Here we will evaluate Claude 3.5 Sonnet v2 and Llama 3.3 70B, and we are focusing on three critical metrics for production LLM deployment: response latency, token usage, and operational cost. By running identical prompts through both models simultaneously, not only that we get to compare their responses, but we also get to see the metrics of their performance, i.e. response time (and average response time), token usage, and total session cost. In addition, we can also export the output into csv file for further analysis. The main objective here is to gather empirical performance data to inform model selection decisions based on your use case requirements.

Disclaimers: Note that this guide references Amazon Bedrock pricing and model specifications that are subject to change. AWS regularly updates model versions, pricing tiers, and API rate limits. Always verify current pricing on the Amazon Bedrock site and check their latest API documentation before relying on cost calculations for budgeting decisions. In addition, the token estimation algorithm used in this tool provides approximations only—actual token counts can vary by 20-30% depending on content type, language, and model-specific tokenization methods. Performance metrics such as response times are influenced by factors including network latency, regional endpoint proximity, concurrent API load, and service availability, among others. It is your responsibility to validate all cost estimates and performance benchmarks against your actual AWS billing statements and production requirements. Neither the authors of this implementation nor the service providers can be held responsible for budget overruns, unexpected charges, or decisions made based on the estimated metrics provided by this tool. The cost calculations shown are for demonstration purposes only and should not be used as the sole basis for financial planning or infrastructure decisions. Lastly, please note that user interfaces, model offerings, and notebook environments may change over time as Red Hat OpenShift AI and Amazon Bedrock evolve. Some screenshots, code snippets, and model identifiers may not exactly match current versions.

2. Prerequisites

  1. A classic or HCP ROSA cluster

    We tested this on a ROSA HCP cluster with version 4.18.14 and m5.8xlarge instance size for the worker nodes.

  2. Amazon Bedrock

    You could use any model of your choice via Amazon Bedrock. In this guide, we’ll use Anthropic Claude 3 Sonnet and Meta Llama 3 70B. Ensure that you enableexternal link (opens in new tab) the model (or the models of your choice) in your region and have right permissions for Amazon Bedrock.

  3. RHOAI operator

  • You can install it using console per Section 3 in this tutorial or using CLI per Section 3 in this tutorial .
  • Once you have the operator installed, be sure to install DataScienceCluster instance, wait for a few minute for the changes to take effect, and then launch the RHOAI dashboard for next step.
  • We tested this tutorial using RHOAI version 2.19.0.

3. Assumption and calculation

3.1. Token and time measurement

Here we will be making several key assumptions. For starter, the token estimation uses a simplified heuristic of 1.3 tokensexternal link (opens in new tab) per word (based on the average English word-to-token ratio), which provides reasonable approximations without requiring model-specific tokenizers. Both models are configured with conservative parameters (temperature=0.1, top_p=0.9) to ensure consistent and deterministic outputs for the comparison.

The timing measurements capture end-to-end response latency, including network round-trip time (from your ROSA cluster) to Amazon Bedrock, model inference, and response parsing, and thus here what you’re seeing is the user-experienced latency rather than isolated model performance. That said, the location of your ROSA cluster and that of the Bedrock’s models might affect the output, e.g. whether they’re in the same region or not, etc. In addition, we have a simple prompting strategy to improve the response quality and reasoning clarity.

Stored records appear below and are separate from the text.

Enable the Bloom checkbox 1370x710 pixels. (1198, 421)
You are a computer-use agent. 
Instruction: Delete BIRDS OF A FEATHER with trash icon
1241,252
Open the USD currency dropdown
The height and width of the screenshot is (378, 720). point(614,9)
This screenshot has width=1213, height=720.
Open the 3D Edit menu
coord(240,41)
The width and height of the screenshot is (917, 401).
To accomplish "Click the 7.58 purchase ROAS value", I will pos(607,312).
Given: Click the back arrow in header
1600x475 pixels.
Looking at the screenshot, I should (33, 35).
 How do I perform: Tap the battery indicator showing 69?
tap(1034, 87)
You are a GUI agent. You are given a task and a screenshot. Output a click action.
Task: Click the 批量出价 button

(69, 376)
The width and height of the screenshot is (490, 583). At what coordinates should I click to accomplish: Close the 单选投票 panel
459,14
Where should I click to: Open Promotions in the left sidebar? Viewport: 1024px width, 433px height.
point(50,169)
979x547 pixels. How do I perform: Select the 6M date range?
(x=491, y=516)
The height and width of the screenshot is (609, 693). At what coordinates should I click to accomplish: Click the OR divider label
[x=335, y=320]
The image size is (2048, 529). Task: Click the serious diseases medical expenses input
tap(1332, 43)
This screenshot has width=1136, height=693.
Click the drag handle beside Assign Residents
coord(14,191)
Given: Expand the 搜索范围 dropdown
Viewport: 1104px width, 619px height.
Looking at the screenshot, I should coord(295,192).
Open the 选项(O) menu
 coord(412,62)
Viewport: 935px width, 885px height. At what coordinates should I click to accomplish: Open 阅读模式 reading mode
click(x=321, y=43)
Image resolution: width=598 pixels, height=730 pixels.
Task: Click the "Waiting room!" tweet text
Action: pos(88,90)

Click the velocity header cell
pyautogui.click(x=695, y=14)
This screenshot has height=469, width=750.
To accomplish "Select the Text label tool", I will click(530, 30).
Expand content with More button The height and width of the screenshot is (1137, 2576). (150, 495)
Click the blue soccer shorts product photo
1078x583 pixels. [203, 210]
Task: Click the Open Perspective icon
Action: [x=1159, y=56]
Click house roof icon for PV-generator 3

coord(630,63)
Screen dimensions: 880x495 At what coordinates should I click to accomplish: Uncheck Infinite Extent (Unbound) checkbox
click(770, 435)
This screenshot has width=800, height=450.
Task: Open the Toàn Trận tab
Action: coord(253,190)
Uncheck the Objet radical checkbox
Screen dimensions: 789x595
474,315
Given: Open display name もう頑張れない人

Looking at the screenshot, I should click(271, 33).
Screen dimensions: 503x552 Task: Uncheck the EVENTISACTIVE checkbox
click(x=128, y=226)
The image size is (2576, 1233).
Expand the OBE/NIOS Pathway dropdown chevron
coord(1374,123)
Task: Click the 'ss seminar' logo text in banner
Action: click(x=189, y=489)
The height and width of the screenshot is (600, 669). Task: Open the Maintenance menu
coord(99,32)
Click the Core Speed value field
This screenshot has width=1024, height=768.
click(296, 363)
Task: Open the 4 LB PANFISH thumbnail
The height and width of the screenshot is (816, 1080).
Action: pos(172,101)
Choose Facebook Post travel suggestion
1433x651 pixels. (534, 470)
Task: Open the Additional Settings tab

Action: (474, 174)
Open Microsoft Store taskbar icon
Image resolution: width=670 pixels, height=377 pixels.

Note that all of these values and parameters can be adjusted or tweaked to meet your specific requirements.

3.2. Cost calculator

The cost calculator implements a token-based pricing model that is similar to Amazon Bedrock’s billing structureexternal link (opens in new tab) , with separate rates for input and output tokens. For Claude 3.5 Sonnet v2, pricing is set at $0.003 per 1K input tokens and $0.015 per 1K output tokens, while Llama 3.3 70B uses a symmetric pricing model at $0.00072 per 1K tokens for both input and output. Note that we’re using the pricing per June 2025 at the time of the writing, and pricing may change so please adjust these values accordingly. In essence, the calculator estimates token counts for both the input prompt and generated response, then applies the model-specific pricing tiers to compute total cost per request.

3.3 Performance metrics visualization

The metrics tracking system tracks the history of all model interactions during a session, storing response time, token usage, and cost data for each query. This data then feeds into a multi-panel matplotlib dashboard that visualizes four key insights, e.g. response time trends across queries (line plots), average response time comparison (bar charts), token usage patterns over time, and cumulative session costs.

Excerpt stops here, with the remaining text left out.